Radicalizarse rápidamente

El terrible atentado de Niza -un camión fue lanzado por un fanático contra una multitud que aguardaba tranquilamente una exhibición de fuegos artificiales- ha vuelto a confirmar que el objetivo primordial del terrorismo contemporáneo, de cualquier orientación que sea, no es la elite dirigente sino la población civil que la sustenta. Antes, el terrorismo apuntaba a reyes, presidentes de gobierno, altos dignatarios civiles, militares o religiosos, y líderes sociales de cualquier clase. Los terroristas creían que si atacaban la cabeza rectora del sistema el resto del cuerpo social caería por añadidura. Desafortunadamente para ellos, la capacidad de sustitución entre las elites dirigentes es vertiginosa y no bien acababan de enterrar a uno ya había otro en su lugar y dispuesto a seguir una política parecida.

Todo el mundo sabe que el terrorismo, en cuanto actividad violenta no reglada, sigue las pautas del militarismo y lo imita en todo lo que puede. De hecho, la facción más importante del terrorismo vasco era conocida como ETA militar y en los medios se aludía a sus máximos dirigentes dándoles el rango de "generales". Y algo parecido sucede con el llamado Estado Islámico, que considera como "soldados" suyos a los cafres que matan gente indiscriminadamente en las salas de fiestas de París, o en el Paseo de los Ingleses de Niza. Por tanto, es lógico que el cambio sustancial que se experimentó en la estrategia militar a partir, sobre todo, de la II Guerra Mundial, haya influido no poco en el ámbito del terrorismo.

La Alemania nazi destrozó naciones y causó la muerte de millones de personas pero también tuvo que sufrir bombardeos aéreos devastadores contra su población civil por parte de los ingleses y de los norteamericanos. Y algo parecido cabe decir de los bombardeos sobre Japón que culminaron con el lanzamiento de dos bombas atómicas sobre Hiroshima y Nagasaki. Unas actuaciones despiadadas que encontraron su justificación teórica en las tesis del británico Sir Arthur Harris y en las del general norteamericano Curtis LeMay, para quienes solo la más completa aniquilación de la base social del adversario garantizaba la victoria definitiva.

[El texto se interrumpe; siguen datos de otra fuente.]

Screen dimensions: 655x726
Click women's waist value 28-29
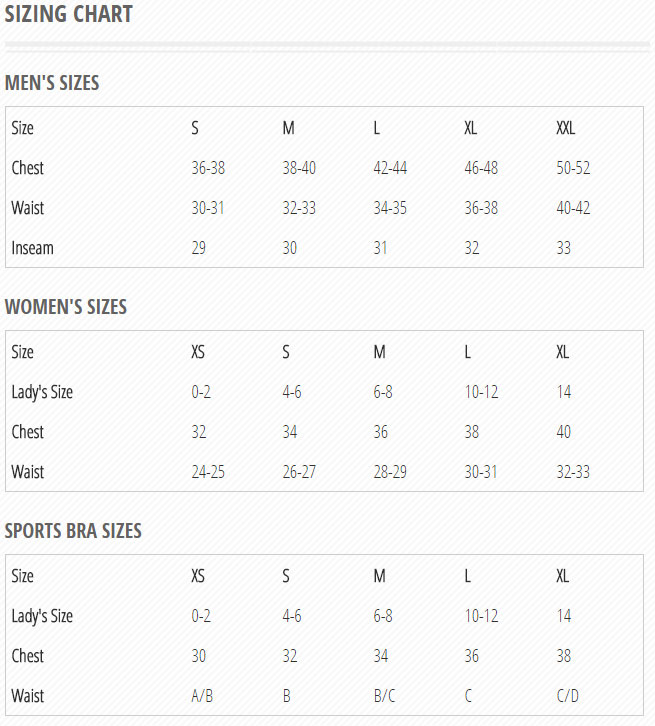390,472
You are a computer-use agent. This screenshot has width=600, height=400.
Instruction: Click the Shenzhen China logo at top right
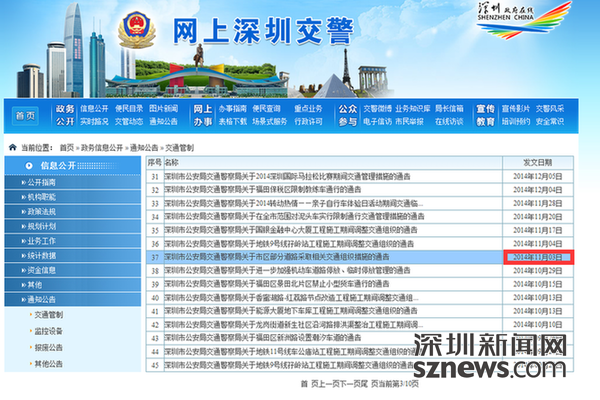[x=544, y=22]
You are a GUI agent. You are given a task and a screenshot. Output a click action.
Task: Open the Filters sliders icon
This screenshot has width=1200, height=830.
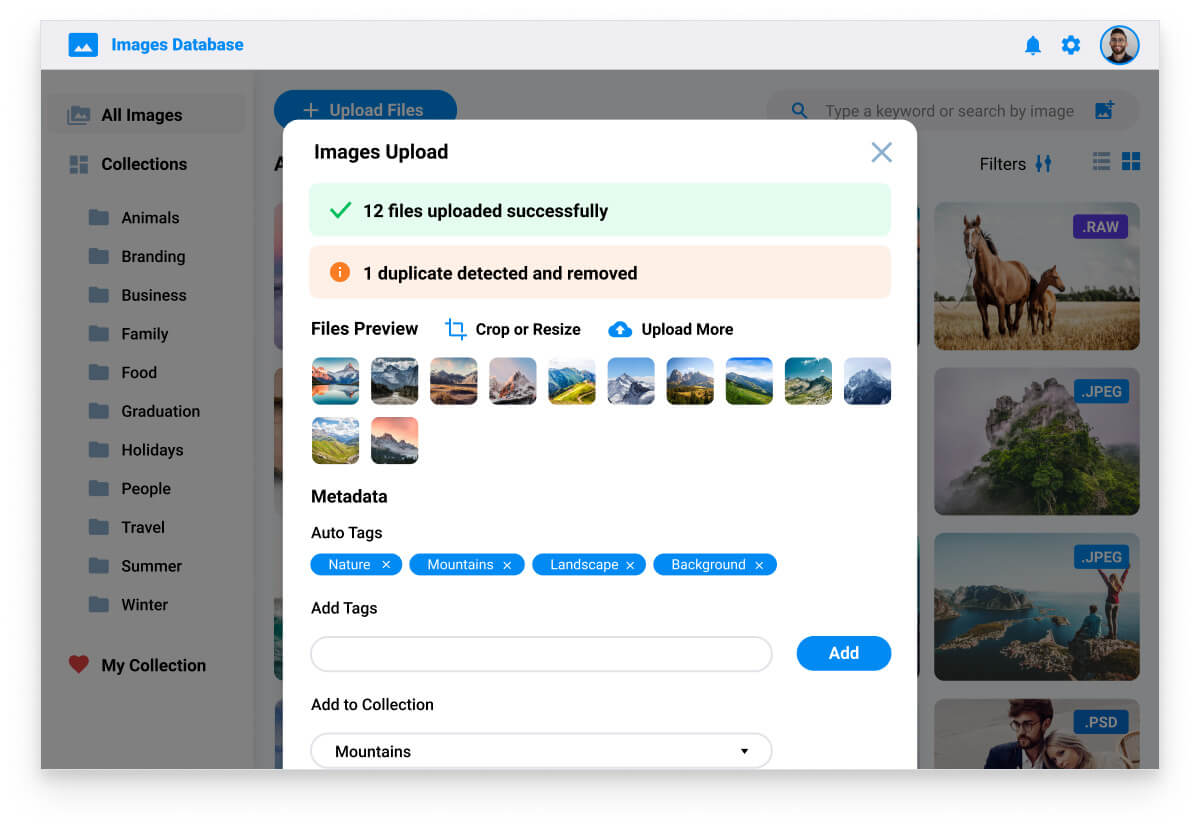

Por supuesto, los terroristas no disponen de medios tan sofisticados para desencadenar el horror y han de escoger el lugar adecuado (normalmente donde se reúne la gente que no se considera ni por lo más remoto objetivo de una acción armada) para lanzar por sorpresa el ataque. En Madrid, fueron unos explosivos colocados en unos trenes de cercanías donde viajaban unos ciudadanos que acudían a su trabajo. Y en otras partes del mundo, como en Irak, un coche bomba lanzado contra las personas que se acercaban a comprar en un mercado o estaban rezando dentro de una mezquita.

Ni que decir tiene que los atentados en territorio europeo impresionan más a la opinión pública que los perpetrados en Oriente Medio, que desde hace años se han convertido en una rutina que apenas merece una pequeña mención en los noticiarios. Bucear en las mentes de los terroristas es tarea complicada pero me ha intrigado mucho la explicación de un ministro francés que asegura que el autor de la matanza se "radicalizó rápidamente" y por eso no fue detectado por la policía como elemento peligroso. Y además lo hizo por su cuenta y buscando motivaciones en internet, lo que es aún más sorprendente.